Last ride: YSU fifth-year seniors looking to end careers on high note
YOUNGSTOWN — This week marks the final week of regular-season college basketball for six Youngstown State fifth-year seniors.
With that comes a sense of finality, a realization that the end of their competitive basketball careers inches ever closer. For most of them, Saturday’s regular-season finale at Purdue Fort Wayne and the Horizon League conference tournament next week could be the last games they ever play in a sport they have been a part of since they were young girls.

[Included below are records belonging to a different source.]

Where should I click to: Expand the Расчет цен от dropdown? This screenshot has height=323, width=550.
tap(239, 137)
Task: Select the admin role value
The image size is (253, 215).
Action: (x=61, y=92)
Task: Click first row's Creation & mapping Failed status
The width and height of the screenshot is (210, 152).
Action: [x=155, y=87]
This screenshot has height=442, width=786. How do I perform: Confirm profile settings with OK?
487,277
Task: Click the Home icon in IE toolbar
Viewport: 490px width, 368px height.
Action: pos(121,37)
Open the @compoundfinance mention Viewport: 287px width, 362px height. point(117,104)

“I’ve known the majority of these girls most of my life, so it’s coming down to the wire,” Dena Jarrells said. “For us to be playing the way we’re playing, I think we’re going to raise some eyebrows and continue to raise them.”
The group of Jarrells, Mady Aulbach, Paige Shy, Shay-Lee Kirby, Emily Saunders and Jen Wendler (who has been out this season with an ACL injury), have meant a lot to the YSU program and have been a part of a lot of games and a lot of wins during their collegiate careers.

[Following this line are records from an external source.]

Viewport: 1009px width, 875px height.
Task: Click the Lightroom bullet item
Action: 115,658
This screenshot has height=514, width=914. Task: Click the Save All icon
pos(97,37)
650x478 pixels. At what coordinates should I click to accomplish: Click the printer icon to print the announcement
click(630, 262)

For example, Aulbach has now played in the second-most games in program history. With 137 games played, she recently surpassed former Penguin Sarah Cash, who played from 2014 to 2019, and is five games behind Chelsea Olson, who played for YSU from 2017 to 2022.
“They’re a great group of young ladies,” Nicolais said. “They’re hard workers, they’re great in the classroom and they’re great ambassadors for our program and university.”

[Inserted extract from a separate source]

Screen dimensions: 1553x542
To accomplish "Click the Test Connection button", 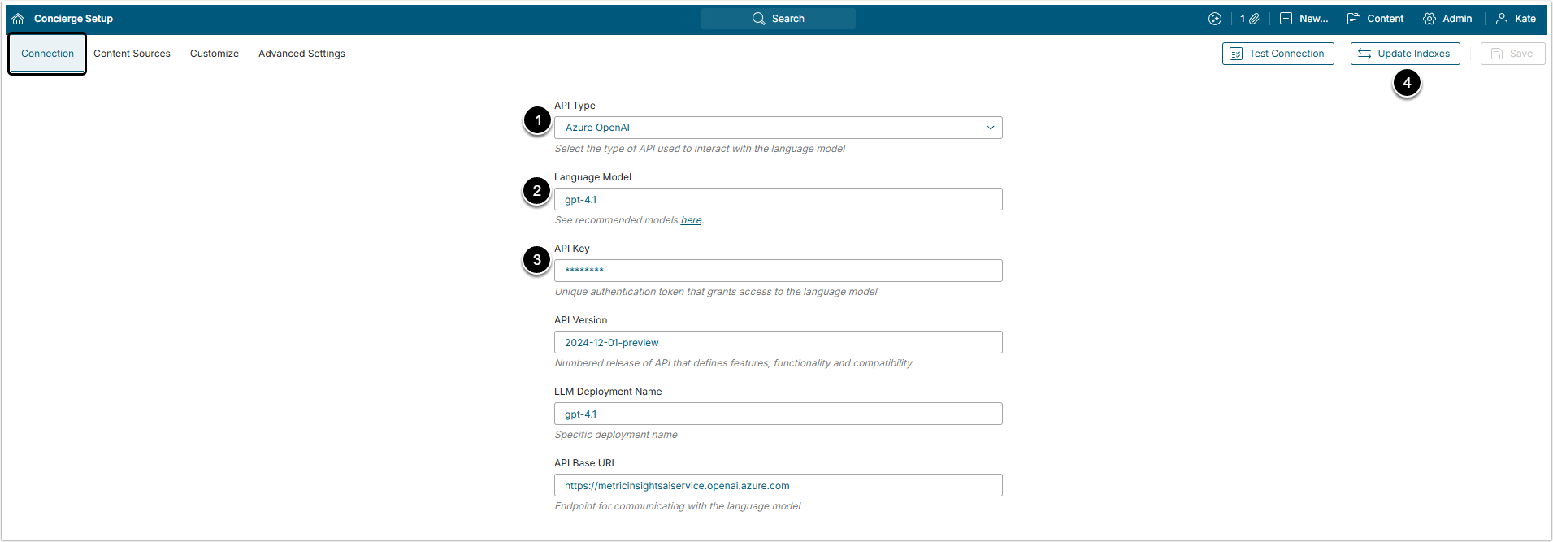I will (x=1278, y=54).
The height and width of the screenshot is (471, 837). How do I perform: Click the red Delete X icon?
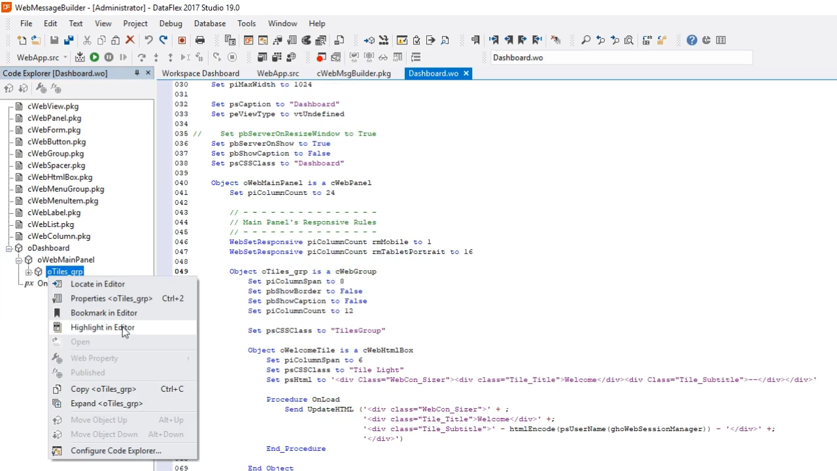129,41
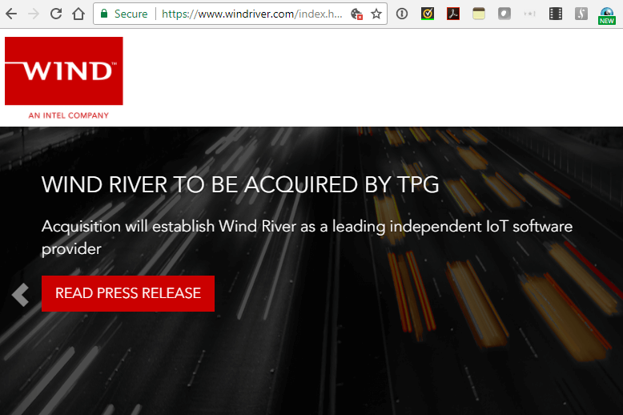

That upperclassmen group wasn’t happy with how the season began and wanted to change their fortunes to end the season strong in their final years.
“I think (we just wanted) to prove people wrong,” Jarrells said. “I think that we obviously got off to a wrong start this season. I think towards the end of the season right now, we just want to raise those eyebrows.”
The Penguins started the season 4-9 and lost six of their first eight games. It was newfound territory for a program that had maintained winning seasons over the last three years, including a Horizon League regular season championship in 2021-2022.
But YSU stayed the course. The Penguins have now won six of their last nine games, with two of those losses coming against Green Bay and Cleveland State, the top two teams in the conference.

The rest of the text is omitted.